Broadcast Pendulum

    The Future Crayon


    Broadcast is a band that’s easy to ignore. And what’s even easier to ignore than a band that’s easy to ignore? An eighteen-song rarities collection that is also, yes, easy to ignore. It’s an apathetic response in the same vein as how people (falsely) approach Yo La Tengo and (accurately) Boards of Canada. Will someone please run over and shake me from my ears, for the love of Moses? I need resuscitation, and this won’t do, man! Punch me, slap me, tweak my nipples. Anything!


    The problem, though, when we prematurely adopt this line of thinking based on snap judgments and overheard opinion is that we miss the real beauty of a project. And in Broadcast’s case, it’s the type of studio intricacies and quirks that’ll have your ears pressed firmly against speakers in search of every last dip, bend and hiccup along the road.

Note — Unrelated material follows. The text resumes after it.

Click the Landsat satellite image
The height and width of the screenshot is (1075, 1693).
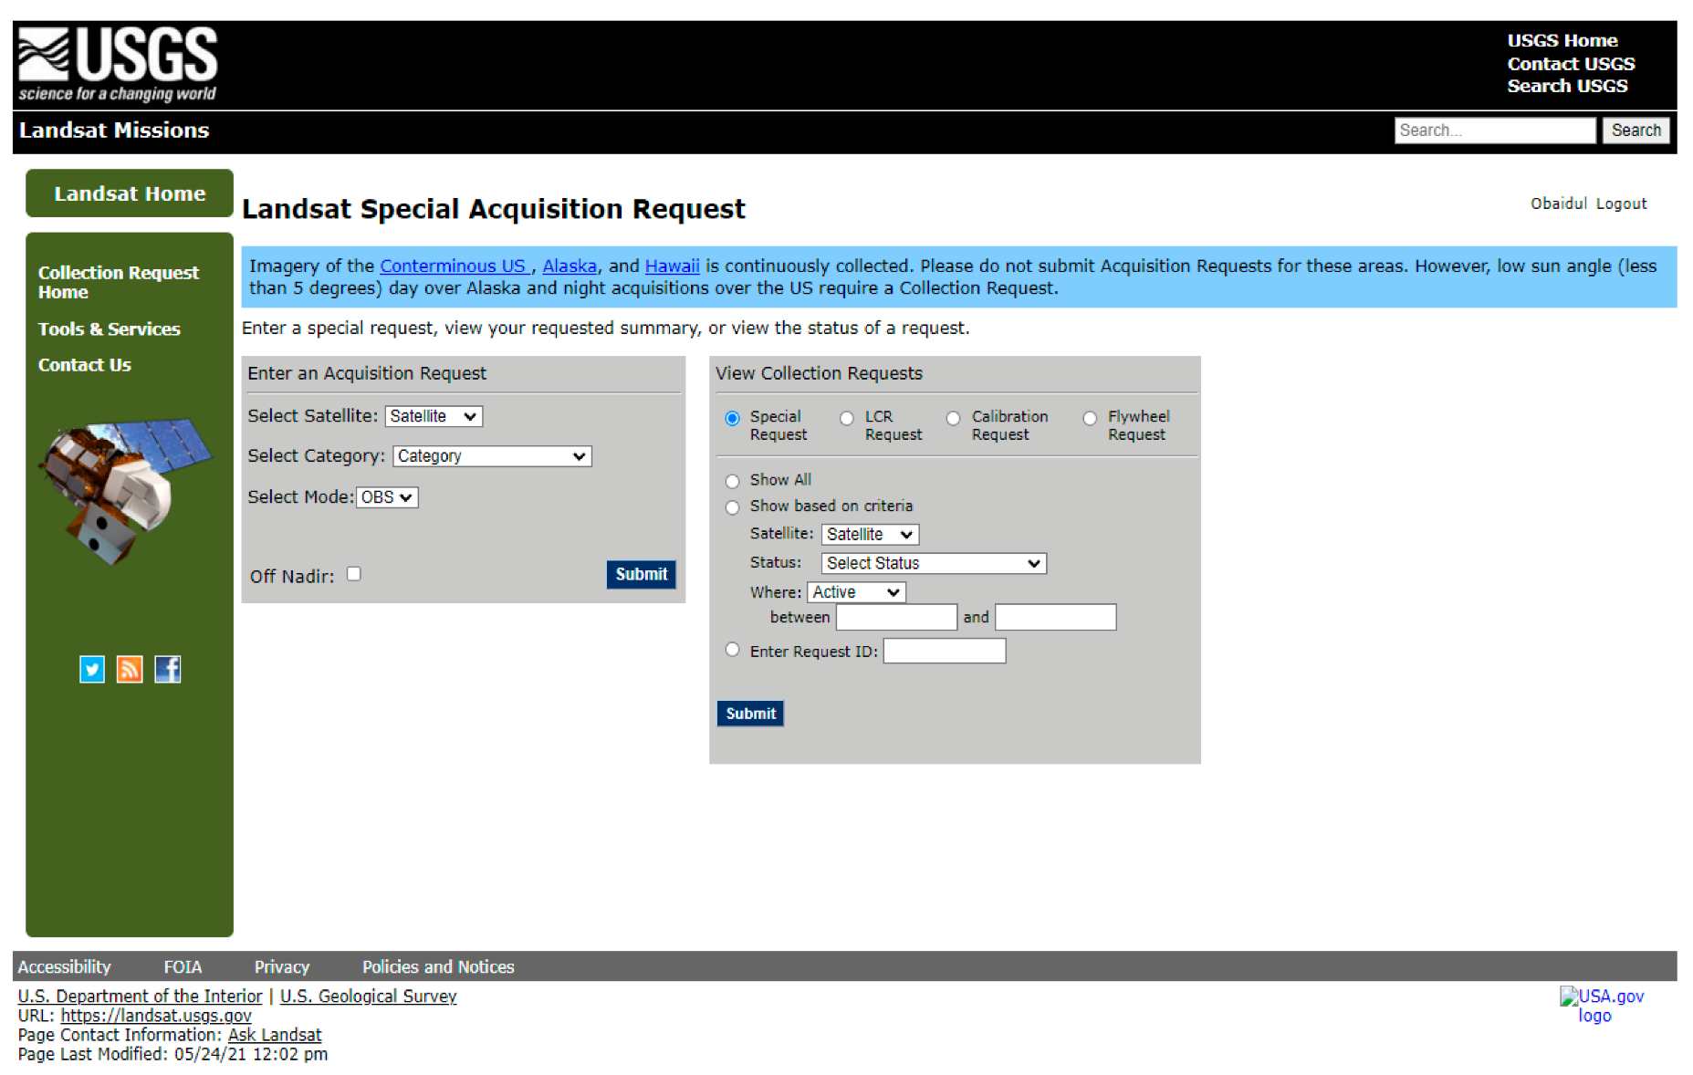126,490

    Take, for instance, the snail-slow build of the Birmingham, England, quintet’s “Unchanging Window/Chord Simple,” which, if it weren’t for a so-quick-you’ll-miss-it intro evocative of Another Green Earth Eno, would be entirely non-affecting for its initial three minutes. But something clicks, and the song just begins to make sense. The twinkle of the piano and synths becomes effervescent, the bass buzz sinks in with a brutally oppressive weight, and the drums scatter across the track with precise spontaneity.

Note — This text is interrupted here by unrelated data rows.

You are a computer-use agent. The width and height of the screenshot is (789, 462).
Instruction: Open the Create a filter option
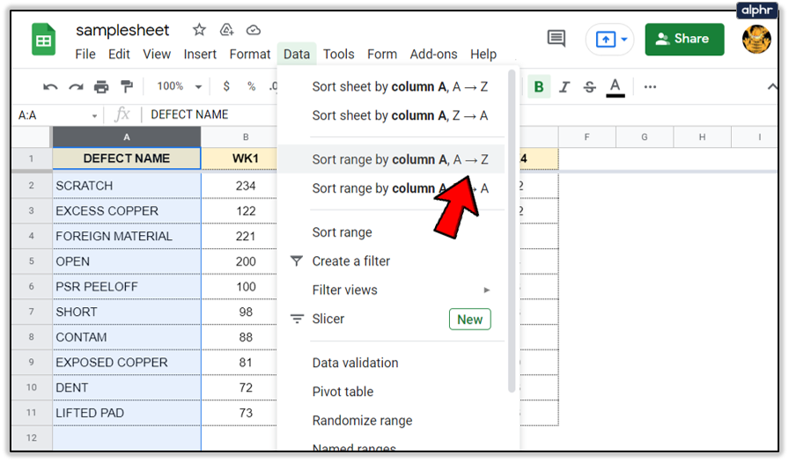(x=350, y=261)
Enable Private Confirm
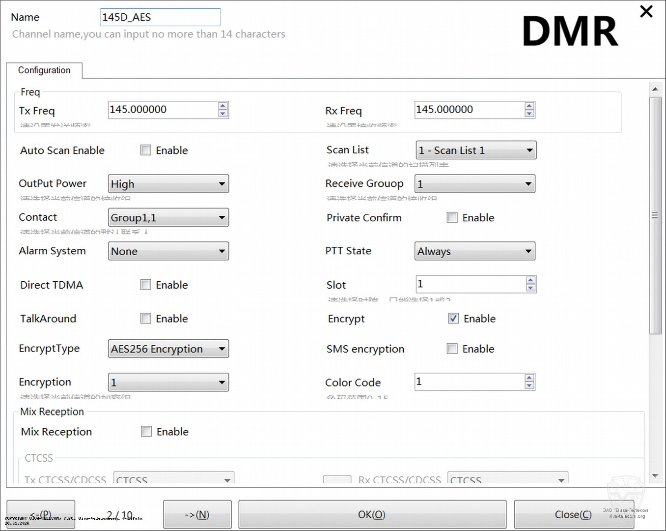666x531 pixels. click(x=452, y=217)
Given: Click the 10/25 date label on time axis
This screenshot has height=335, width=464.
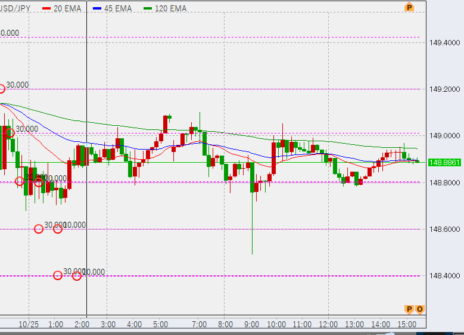Looking at the screenshot, I should (x=29, y=324).
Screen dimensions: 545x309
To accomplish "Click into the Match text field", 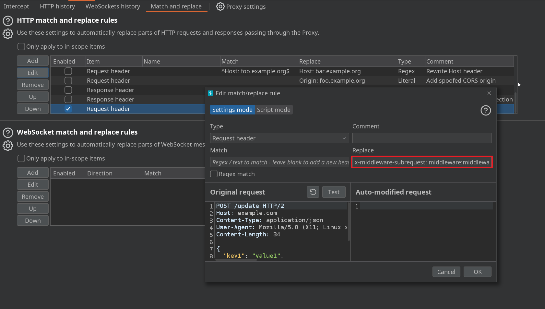I will (x=279, y=162).
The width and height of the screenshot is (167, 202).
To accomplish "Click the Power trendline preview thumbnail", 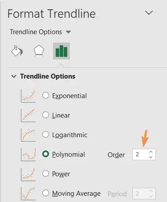I will [x=28, y=174].
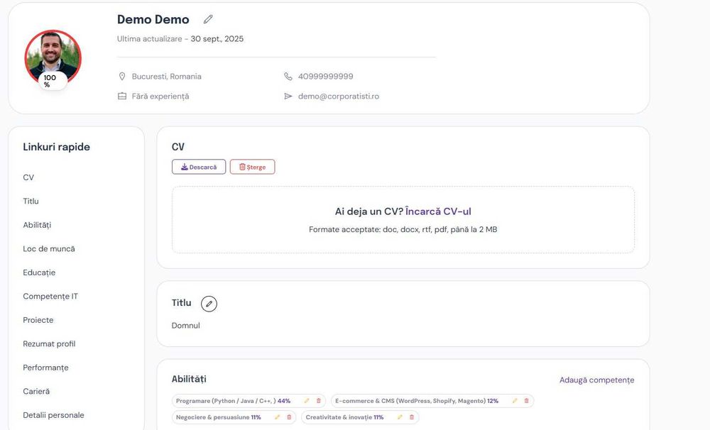Delete the Creativitate & inovație skill
Viewport: 710px width, 430px height.
coord(411,417)
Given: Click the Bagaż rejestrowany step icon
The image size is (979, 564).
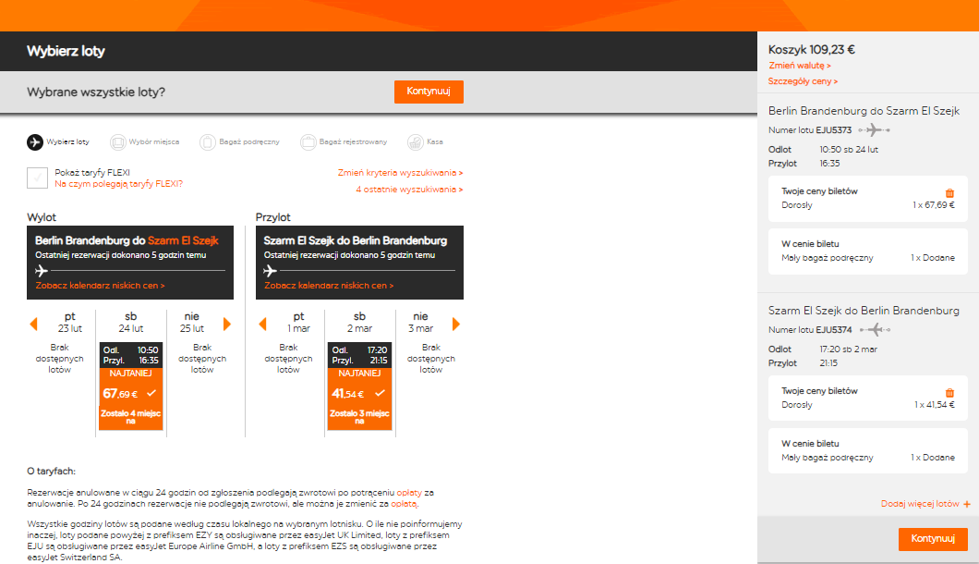Looking at the screenshot, I should tap(308, 142).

    Elsewhere, “Poem of Dead Song” skips forth like a cool Serge Gainsbourg ballad with multiple head turns and a familiarly retro synth and drum interaction that gently glistens like a Brill Building 45 — but, you know, in stereo. “One Hour Empire” and “Minus Two” notch is Broadcast at its most abrasive, the former building on echoing guitar stabs, distant percussive clatters and all done in swing time to ensure the listener has absolutely no idea what’s going on, and the latter constructing a noise collage of sorts that quickly flips back and forth between soothing and dissonant.

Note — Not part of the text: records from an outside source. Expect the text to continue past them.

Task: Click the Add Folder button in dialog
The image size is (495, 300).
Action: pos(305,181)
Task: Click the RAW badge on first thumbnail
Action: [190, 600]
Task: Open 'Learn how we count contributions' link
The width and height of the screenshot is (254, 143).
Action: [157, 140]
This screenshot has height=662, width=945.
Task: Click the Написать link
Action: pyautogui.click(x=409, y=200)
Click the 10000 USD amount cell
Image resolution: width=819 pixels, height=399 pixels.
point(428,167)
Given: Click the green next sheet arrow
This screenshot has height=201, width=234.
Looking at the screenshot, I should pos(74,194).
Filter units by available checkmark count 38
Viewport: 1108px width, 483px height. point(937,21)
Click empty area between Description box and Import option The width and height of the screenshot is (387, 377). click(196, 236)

    It’s no surprise that the rarities collected on The Future Crayon (some certainly rarer than others, such as “Test Area,” a B-side to the “Echo’s Answer” single, and “Distant Call,” the flipside of the “Come on Let’s Go” seven-inch) succeeds in being just as captivating as the band’s proper albums — or perhaps even more so. With the delayed-appreciation factor weighing in, I can’t help but ponder the idea that rarities — essentially songs skipped over by everyone — are how this group should be heard.


    Frankly, I blame vocalist Trish Keenan’s half-dead lilt. Her voice is absolutely stunning, especially when it’s recalling girl groups of the past. But the guise is that of ennui, which subversively works to distract or even cover up Broadcast’s studio triumphs. Easy to ignore? Yes, but that’s exactly why we have to pay even closer attention.